## EXERCISE OBJECTIVE
Reproduce word for word the part of the material that opens with the line containing "Task: Click the direct1 Direct protocol row" and closes with the line containing "Action: [140, 417]", including both of those lines. Leave the pictures out of your answer.

## SOURCE DATA
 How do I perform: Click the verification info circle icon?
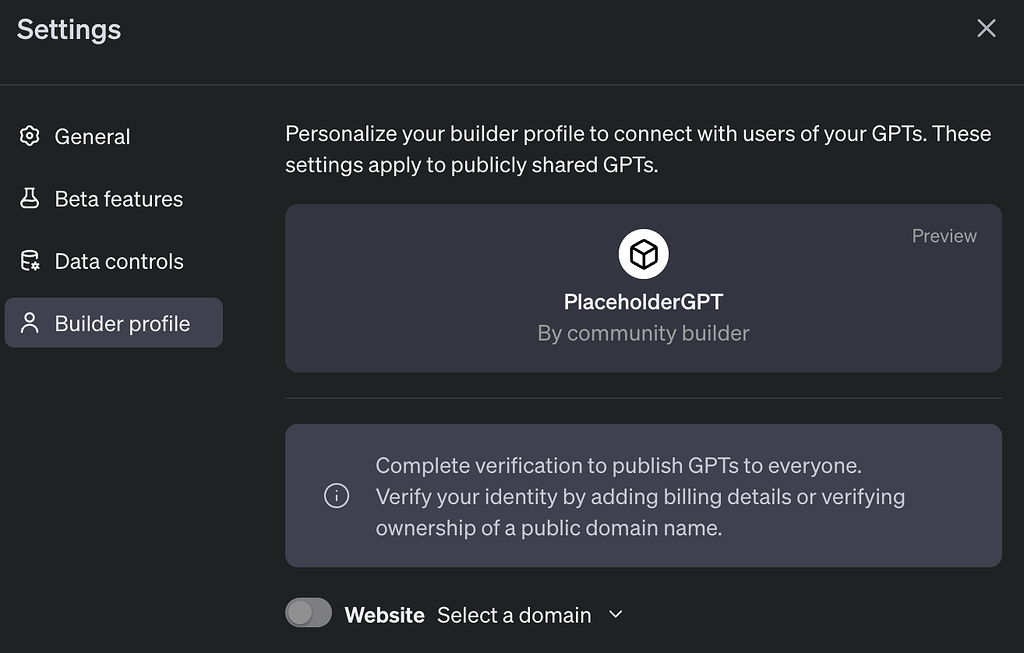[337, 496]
...
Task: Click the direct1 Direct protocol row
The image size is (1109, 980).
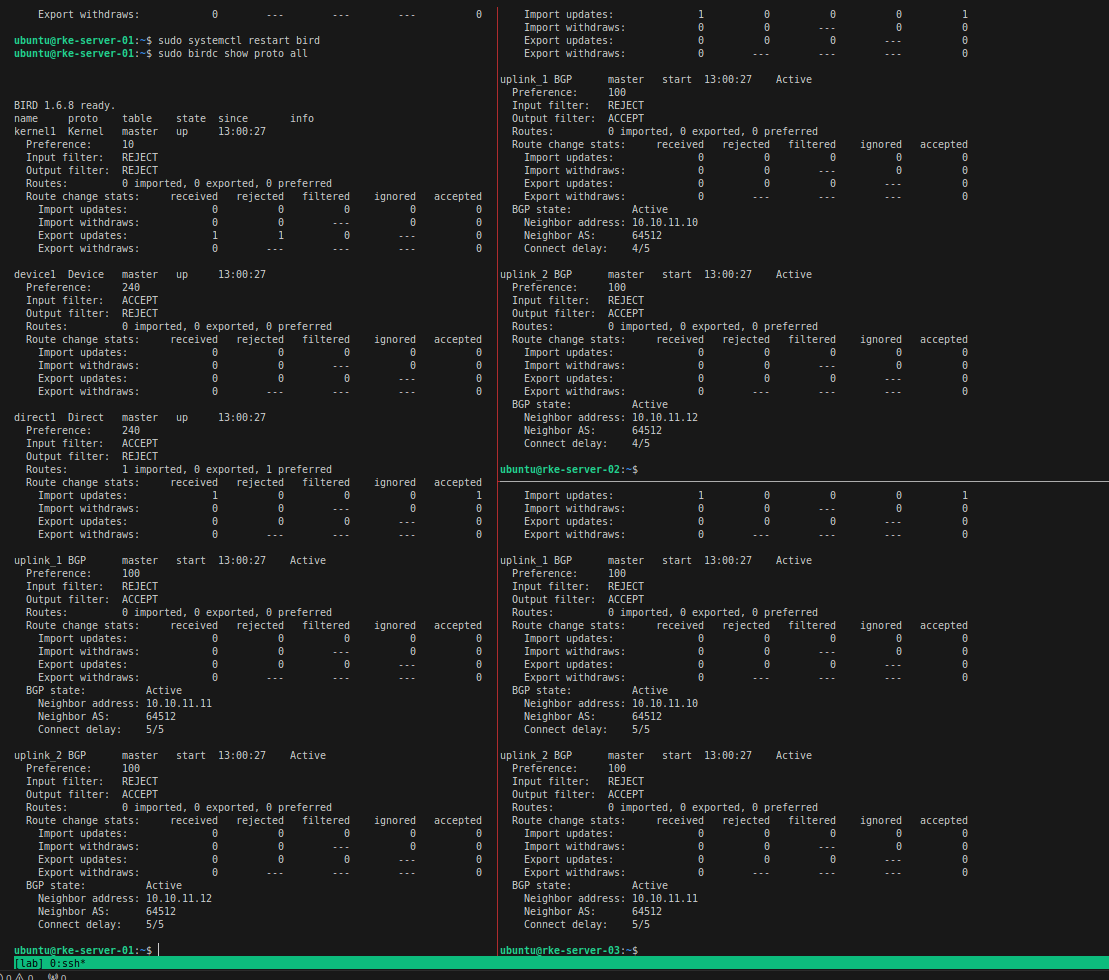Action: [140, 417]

## FINISHED EXERCISE
Task: Click the direct1 Direct protocol row
The image size is (1109, 980).
Action: [140, 417]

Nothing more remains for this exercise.